B. J. ZELICKI. The Hungarian Working Class in the 1960s-I970s
An analysis of the changes in the social structure of the Hungarian working class in the period under review. At different stages of the socialist construction different social groups were the source of the working class: artisans, the peasantry (most massive source) and other social strata. The role of women and young people as the reserve of the working class noticeably grew in the 1960s-1970s. It has become the largest section of the population, its absolute majority. With the broadening of its social basis and the renewal of its social composition the industrial nucleus of the working class and its greater part engaged in the service industry have increased. The author dwells on social development of workers living in the countryside who comprise nearly 50 per cent of the Hungarian working class.
G. D. ALEXEYEVA. Istpart: Main Trends and Stages of Development
The author takes as her subject the role of the first scientific centres of the Soviet country, the Commission on the History of the October Revolution and the Communist Party, of which Lenin was the initiator back in 1920. Scientific work carried out by the Commission, its organisational and coordinating role vis-a-vis collection and publication of materials by local Commissions on the October Revolution and the Communist Party and their scientific and popularising activity which have laid the foundation of the modern scientific work in this field are discussed.
N. P. KRASNIKOV. Socio-Political Position of the Orthodox Church in 1905 - 1916
Partial revision of the socio-political position of the Orthodox Church, the author argues, was caused by revolutionary process.
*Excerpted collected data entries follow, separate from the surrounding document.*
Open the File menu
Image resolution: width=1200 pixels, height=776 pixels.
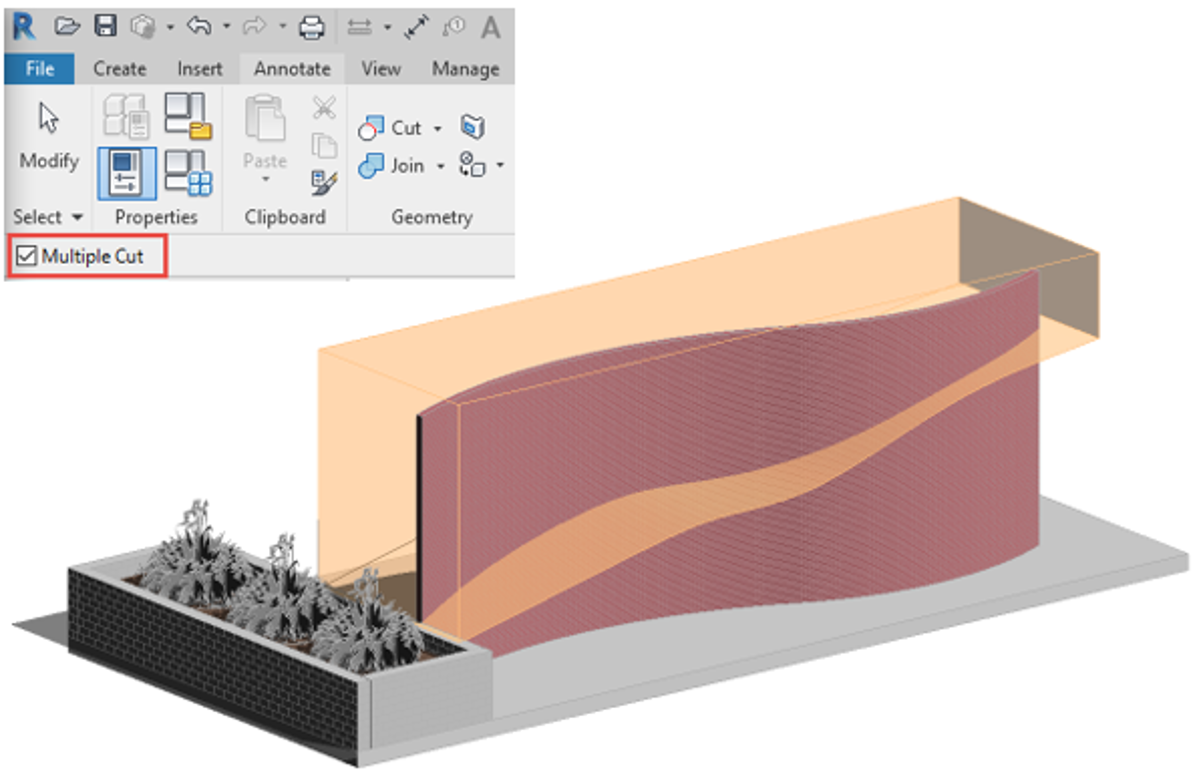[39, 68]
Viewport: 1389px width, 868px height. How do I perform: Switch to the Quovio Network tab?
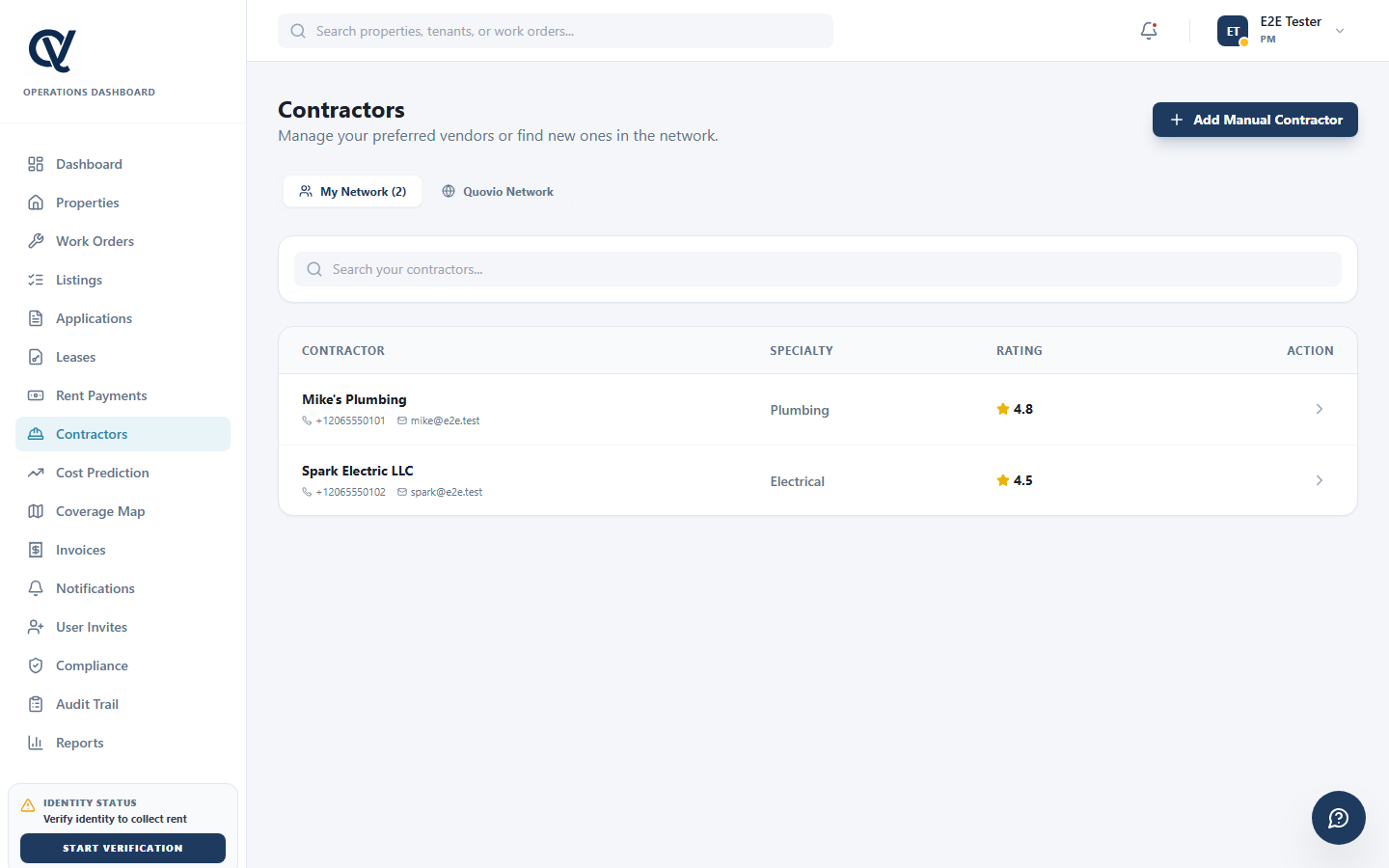[498, 191]
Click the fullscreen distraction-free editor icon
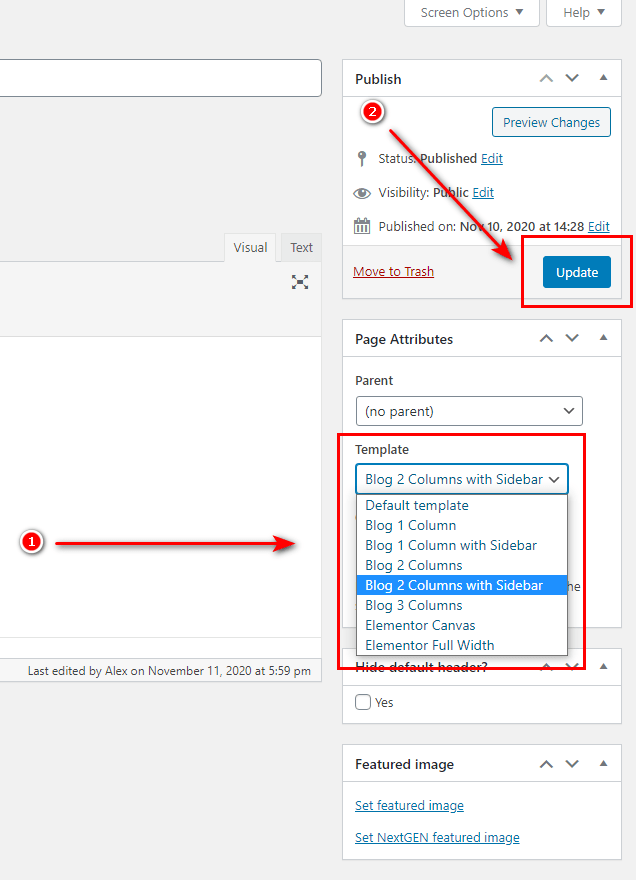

Its cenluries-old policy of support of the internal and external policy of tsarism was modified to fit new conditions of Russia's capitalist development. The aim of the Orthodox Church, however, remained unaltered: that of diverting the broad popular masses from attempts at practical solution of social problems and backing tsarism in its struggle against revolutionary movement. The revision and adaptation, the author demonstrates, had the single purpose of preserving the exploiter system.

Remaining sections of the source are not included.